FRIDAY, June 7 (HealthDay News) -- Overweight and obese patients prefer getting advice on weight loss from doctors who are also overweight or obese, a new study shows.
"In general, heavier patients trust their doctors, but they more strongly trust dietary advice from overweight doctors," said study leader Sara Bleich, an associate professor of health policy and management at the Johns Hopkins Bloomberg School of Public Health, in Baltimore.
The research is published online in the June issue of the journal Preventive Medicine.
Bleich and her team surveyed 600 overweight and obese patients in April 2012. Patients reported their height and weight, and described their primary care doctor as normal weight, overweight or obese.
About 69 percent of adult Americans are overweight or obese, according to the U.S. Centers for Disease Control and Prevention.
The patients -- about half of whom were between 40 and 64 years old -- rated the level of overall trust they had in their doctors on a scale of 0 to 10, with 10 being the highest. They also rated their trust in their doctors' diet advice on the same scale, and reported whether they felt judged by their doctor about their weight.
Patients all reported a relatively high trust level, regardless of their doctors' weight. Normal-weight doctors averaged a score of 8.6, overweight 8.3 and obese 8.2.
When it came to trusting diet advice, however, the doctors' weight status mattered. Although 77 percent of those seeing a normal-weight doctor trusted the diet advice, 87 percent of those seeing an overweight doctor trusted the advice, as did 82 percent of those seeing an obese doctor.
Patients, however, were more than twice as likely to feel judged about their weight issues when their doctor was obese compared to normal weight: 32 percent of those who saw an obese doctor said they felt judged, while just 17 percent of those who saw an overweight doctor and 14 percent of those seeing a normal-weight doctor felt judged.
Bleich's findings follow a report published last month in which researchers found that obese patients often "doctor shop" because, they said, they were made to feel uncomfortable about their weight during office visits.
Bleich's research didn't delve into reasons for feeling judged, but she said obese doctors could feel stigmatized themselves and have negative attitudes about excess weight.
As for patients trusting diet advice more from an overweight doctor, Bleich speculated that "it has to do with this shared identity." Patients may think an overweight or obese doctor knows what they are going through.
"There could be any number of possible explanations" for the findings, said Richard Street, professor of communications at Texas A&M University, who conducts research on patient-doctor communication.
What the research found, he said, is a link between weight status of the patient and the doctor and their trust level. "In a study like this, there is no causal relationship tested," he said.
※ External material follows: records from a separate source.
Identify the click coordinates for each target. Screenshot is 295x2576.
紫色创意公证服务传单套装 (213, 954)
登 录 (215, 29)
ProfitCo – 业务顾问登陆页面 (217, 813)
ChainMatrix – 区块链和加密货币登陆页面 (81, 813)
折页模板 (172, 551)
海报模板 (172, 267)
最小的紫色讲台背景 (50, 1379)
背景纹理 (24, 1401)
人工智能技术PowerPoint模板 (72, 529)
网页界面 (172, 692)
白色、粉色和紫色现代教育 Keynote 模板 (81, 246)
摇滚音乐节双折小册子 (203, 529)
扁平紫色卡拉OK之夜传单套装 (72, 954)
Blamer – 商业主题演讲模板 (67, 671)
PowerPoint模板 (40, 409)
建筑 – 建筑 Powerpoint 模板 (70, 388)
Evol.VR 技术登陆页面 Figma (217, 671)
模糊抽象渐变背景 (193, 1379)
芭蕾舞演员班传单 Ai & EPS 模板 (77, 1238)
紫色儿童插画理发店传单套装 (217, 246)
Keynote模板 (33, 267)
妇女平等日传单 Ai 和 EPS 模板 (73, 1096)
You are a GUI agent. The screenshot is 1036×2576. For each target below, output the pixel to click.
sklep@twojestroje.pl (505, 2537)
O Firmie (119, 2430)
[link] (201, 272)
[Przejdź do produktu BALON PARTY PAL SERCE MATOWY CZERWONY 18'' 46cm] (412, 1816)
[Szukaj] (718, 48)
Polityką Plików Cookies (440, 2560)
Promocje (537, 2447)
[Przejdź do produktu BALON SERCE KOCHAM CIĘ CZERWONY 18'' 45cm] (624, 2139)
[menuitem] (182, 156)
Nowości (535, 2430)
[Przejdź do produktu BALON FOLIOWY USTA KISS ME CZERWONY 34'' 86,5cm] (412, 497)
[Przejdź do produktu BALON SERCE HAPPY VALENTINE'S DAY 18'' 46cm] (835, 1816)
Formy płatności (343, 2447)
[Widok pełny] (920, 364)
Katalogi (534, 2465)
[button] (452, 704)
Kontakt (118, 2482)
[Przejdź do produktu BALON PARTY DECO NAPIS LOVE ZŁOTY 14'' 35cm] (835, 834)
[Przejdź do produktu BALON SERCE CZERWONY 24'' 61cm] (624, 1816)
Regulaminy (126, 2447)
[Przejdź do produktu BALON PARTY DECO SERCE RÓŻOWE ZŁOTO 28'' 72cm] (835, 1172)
The findings, however, are the opposite of what one physician who sees overweight patients said he observes.
Dr. Peter Galier, a doctor at the UCLA Medical Center in Santa Monica, Calif., said his patients often tell him they don't have faith in dietary advice from an overweight doctor.
A doctor in the best position to gain his patient's trust in diet advice, Galier said, might be a doctor who is now normal weight but has overcome a weight issue. Galier is normal weight, and when he initially counsels patients about weight, he said, some look at him as if to ask what he would know about weight struggles.
Then he shares with patients that he has lost a substantial amount of weight, and continues to have ups and down. "I'll get more attention from patients when I tell them I know [from experience] that it's hard," he said.
Because overweight doctors may not be comfortable talking about weight loss, patients may have to start the conversation, Bleich said. "Ask for help," she said, including a referral to a dietitian if needed.
To learn more about talking with your doctor, visit the U.S. National Institutes of Health.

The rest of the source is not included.